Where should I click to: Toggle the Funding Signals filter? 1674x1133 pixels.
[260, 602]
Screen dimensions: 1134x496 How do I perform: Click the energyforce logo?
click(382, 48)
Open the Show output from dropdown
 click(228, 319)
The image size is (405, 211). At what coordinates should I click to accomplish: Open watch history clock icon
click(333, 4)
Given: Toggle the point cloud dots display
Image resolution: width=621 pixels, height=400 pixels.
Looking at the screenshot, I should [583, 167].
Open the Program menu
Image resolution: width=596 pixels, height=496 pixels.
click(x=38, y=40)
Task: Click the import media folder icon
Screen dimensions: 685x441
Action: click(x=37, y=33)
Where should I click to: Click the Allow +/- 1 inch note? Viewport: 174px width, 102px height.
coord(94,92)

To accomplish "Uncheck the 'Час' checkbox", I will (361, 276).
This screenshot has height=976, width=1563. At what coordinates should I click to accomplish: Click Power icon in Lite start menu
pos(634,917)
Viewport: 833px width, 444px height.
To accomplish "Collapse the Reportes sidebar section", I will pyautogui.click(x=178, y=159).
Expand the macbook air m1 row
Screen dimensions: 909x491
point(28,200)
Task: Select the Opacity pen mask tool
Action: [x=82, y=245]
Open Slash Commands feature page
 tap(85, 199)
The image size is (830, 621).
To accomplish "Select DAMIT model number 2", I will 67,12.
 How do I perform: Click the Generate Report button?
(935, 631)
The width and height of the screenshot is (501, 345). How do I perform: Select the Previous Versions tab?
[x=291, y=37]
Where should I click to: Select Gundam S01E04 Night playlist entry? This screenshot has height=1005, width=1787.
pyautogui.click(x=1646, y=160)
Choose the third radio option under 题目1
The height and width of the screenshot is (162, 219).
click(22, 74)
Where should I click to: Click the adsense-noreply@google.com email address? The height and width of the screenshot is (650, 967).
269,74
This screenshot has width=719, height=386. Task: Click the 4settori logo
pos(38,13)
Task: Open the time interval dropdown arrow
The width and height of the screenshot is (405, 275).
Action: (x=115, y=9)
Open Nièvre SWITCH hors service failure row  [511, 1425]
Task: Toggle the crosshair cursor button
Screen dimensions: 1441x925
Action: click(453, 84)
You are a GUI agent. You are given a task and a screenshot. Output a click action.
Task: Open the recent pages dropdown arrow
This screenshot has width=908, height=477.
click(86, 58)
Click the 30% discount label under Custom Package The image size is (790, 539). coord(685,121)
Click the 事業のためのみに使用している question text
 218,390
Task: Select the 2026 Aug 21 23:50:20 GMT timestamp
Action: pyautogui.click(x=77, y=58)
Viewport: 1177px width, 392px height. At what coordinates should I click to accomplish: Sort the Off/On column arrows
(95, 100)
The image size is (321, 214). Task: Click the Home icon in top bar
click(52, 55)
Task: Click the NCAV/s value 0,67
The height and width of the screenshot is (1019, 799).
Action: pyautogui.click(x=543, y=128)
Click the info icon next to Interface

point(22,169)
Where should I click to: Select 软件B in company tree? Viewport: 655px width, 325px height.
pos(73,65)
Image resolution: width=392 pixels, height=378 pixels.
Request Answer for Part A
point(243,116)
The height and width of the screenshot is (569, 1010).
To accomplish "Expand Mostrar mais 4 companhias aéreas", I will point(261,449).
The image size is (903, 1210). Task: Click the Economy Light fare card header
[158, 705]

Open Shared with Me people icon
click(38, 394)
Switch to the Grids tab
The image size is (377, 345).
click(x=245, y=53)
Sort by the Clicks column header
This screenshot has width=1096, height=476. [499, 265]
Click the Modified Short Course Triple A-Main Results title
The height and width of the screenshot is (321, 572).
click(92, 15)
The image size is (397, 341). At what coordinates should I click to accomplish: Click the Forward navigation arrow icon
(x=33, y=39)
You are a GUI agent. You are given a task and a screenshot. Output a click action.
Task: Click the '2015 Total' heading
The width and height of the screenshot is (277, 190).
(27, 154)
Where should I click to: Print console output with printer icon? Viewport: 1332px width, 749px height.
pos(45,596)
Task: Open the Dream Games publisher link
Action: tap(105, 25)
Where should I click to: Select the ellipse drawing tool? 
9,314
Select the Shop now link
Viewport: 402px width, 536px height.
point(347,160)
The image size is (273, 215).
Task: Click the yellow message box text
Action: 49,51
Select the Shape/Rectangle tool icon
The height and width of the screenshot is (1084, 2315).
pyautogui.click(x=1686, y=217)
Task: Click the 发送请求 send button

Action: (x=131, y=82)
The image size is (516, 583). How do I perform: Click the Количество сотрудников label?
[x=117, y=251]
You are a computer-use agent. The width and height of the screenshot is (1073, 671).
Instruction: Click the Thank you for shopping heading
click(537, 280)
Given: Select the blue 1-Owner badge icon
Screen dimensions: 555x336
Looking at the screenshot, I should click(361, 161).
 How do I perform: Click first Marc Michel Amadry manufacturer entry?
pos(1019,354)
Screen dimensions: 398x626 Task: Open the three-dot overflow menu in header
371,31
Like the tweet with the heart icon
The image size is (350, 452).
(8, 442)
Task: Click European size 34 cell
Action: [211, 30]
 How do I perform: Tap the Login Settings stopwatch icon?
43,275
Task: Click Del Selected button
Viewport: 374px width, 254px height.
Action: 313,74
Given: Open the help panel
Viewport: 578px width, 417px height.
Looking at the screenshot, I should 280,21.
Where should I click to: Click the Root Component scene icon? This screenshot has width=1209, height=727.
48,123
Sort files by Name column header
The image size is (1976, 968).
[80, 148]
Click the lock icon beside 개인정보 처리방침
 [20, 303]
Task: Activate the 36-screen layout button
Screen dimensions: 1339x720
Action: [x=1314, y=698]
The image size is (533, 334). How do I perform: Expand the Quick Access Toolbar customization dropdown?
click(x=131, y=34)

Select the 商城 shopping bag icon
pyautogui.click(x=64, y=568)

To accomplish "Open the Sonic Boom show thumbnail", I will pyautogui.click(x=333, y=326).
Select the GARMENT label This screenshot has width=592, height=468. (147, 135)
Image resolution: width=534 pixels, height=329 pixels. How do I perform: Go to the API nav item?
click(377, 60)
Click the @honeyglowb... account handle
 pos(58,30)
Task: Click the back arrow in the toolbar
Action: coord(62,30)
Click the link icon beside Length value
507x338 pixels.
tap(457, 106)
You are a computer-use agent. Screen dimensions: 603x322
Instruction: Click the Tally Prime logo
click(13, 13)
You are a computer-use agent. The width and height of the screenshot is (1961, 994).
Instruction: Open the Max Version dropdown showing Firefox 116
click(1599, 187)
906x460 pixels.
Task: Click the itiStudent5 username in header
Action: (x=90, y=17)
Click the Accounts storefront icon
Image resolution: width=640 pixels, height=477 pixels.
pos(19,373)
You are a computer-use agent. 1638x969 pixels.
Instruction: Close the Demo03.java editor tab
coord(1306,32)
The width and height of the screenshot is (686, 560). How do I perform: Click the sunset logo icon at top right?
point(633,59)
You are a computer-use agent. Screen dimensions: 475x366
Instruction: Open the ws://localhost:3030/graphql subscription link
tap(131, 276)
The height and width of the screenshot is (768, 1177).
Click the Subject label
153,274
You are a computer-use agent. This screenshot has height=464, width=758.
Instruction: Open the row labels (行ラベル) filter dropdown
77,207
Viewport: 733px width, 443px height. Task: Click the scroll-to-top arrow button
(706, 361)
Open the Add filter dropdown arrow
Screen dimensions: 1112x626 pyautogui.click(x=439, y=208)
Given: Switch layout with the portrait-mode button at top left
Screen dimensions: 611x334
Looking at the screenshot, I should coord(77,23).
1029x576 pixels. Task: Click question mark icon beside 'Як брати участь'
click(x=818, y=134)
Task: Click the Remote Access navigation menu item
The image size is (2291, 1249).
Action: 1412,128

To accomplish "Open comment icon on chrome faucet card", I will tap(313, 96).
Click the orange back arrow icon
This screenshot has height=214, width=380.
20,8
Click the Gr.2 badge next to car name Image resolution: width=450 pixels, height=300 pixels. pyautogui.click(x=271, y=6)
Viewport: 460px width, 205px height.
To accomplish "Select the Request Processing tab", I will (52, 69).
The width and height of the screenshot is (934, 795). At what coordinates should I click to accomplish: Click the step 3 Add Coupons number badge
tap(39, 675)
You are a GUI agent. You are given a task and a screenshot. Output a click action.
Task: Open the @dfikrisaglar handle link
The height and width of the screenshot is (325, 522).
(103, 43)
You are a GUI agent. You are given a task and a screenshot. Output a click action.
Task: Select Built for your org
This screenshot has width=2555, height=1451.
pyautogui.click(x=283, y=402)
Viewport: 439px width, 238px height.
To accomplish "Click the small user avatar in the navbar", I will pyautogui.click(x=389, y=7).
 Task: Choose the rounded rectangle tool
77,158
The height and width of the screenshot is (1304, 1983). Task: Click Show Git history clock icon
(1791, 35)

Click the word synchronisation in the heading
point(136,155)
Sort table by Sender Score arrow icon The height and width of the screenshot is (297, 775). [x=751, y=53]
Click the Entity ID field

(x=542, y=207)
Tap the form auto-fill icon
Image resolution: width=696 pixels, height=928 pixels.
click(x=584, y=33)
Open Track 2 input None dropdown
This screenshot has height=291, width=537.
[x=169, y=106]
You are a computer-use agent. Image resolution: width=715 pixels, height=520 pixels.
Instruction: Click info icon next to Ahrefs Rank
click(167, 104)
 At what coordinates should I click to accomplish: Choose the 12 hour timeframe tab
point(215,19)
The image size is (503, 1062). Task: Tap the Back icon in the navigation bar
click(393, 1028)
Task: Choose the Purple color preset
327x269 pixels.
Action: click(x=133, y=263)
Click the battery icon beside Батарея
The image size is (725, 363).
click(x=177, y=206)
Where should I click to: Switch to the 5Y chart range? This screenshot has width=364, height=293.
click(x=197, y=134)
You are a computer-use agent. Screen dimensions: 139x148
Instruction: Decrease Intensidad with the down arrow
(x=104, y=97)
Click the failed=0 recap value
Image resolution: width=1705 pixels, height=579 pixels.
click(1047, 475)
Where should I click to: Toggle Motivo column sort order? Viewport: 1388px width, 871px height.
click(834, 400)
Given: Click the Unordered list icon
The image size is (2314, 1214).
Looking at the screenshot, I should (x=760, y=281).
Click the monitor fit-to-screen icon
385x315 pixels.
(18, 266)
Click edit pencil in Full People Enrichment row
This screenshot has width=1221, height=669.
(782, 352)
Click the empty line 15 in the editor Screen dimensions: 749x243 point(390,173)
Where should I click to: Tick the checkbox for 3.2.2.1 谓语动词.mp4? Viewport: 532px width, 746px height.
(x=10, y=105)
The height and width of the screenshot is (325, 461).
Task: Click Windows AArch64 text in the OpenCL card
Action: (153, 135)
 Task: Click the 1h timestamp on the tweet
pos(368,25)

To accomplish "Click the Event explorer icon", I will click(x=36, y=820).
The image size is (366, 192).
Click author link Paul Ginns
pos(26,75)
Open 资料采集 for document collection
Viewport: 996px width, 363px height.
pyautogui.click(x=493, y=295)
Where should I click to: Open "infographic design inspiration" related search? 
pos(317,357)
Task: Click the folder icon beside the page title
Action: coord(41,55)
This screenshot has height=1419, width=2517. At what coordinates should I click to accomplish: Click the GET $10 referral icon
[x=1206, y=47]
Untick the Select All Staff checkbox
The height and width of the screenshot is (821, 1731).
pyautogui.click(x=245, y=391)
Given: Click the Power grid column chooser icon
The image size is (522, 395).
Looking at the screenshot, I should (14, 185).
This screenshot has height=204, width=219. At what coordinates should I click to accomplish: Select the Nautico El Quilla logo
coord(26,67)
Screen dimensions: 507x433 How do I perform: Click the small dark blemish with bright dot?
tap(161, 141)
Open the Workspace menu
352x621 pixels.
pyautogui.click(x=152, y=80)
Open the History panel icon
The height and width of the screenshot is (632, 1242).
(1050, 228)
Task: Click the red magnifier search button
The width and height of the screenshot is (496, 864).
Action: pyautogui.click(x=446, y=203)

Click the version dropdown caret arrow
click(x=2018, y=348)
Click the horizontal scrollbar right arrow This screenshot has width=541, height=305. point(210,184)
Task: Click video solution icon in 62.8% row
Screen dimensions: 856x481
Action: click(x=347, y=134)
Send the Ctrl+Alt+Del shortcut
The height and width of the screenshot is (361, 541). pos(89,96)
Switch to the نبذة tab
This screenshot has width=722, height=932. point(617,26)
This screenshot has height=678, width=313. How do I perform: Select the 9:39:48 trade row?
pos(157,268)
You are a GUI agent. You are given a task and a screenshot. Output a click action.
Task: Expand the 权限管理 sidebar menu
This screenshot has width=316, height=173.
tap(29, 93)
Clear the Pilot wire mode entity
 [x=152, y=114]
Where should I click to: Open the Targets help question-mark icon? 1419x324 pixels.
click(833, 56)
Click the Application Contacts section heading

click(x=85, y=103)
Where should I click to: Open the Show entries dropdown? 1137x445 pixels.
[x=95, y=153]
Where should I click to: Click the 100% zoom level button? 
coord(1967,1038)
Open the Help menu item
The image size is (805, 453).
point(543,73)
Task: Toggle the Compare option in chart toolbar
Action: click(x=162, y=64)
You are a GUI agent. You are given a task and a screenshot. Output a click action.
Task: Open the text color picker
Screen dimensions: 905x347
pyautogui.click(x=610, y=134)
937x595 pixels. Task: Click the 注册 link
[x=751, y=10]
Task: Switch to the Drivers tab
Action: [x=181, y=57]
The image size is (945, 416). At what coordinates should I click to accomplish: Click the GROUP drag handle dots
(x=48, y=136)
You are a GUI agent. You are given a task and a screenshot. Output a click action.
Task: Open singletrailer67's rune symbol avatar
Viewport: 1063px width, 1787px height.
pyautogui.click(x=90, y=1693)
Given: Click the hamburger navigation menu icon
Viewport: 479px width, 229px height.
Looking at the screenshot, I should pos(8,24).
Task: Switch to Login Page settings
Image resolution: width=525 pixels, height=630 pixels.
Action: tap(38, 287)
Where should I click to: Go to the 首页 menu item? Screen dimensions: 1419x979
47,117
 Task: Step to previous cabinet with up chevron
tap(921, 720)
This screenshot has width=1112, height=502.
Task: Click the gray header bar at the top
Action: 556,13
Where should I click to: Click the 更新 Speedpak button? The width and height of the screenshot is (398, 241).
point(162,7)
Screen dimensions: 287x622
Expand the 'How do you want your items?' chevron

******************************

* _Instruction_
Collect every line of the rows above that contains the word "section" and copy each one unchanged.

* _Answer to this task_
To accomplish "Collapse the Reportes sidebar section", I will pyautogui.click(x=178, y=159).
Click the Application Contacts section heading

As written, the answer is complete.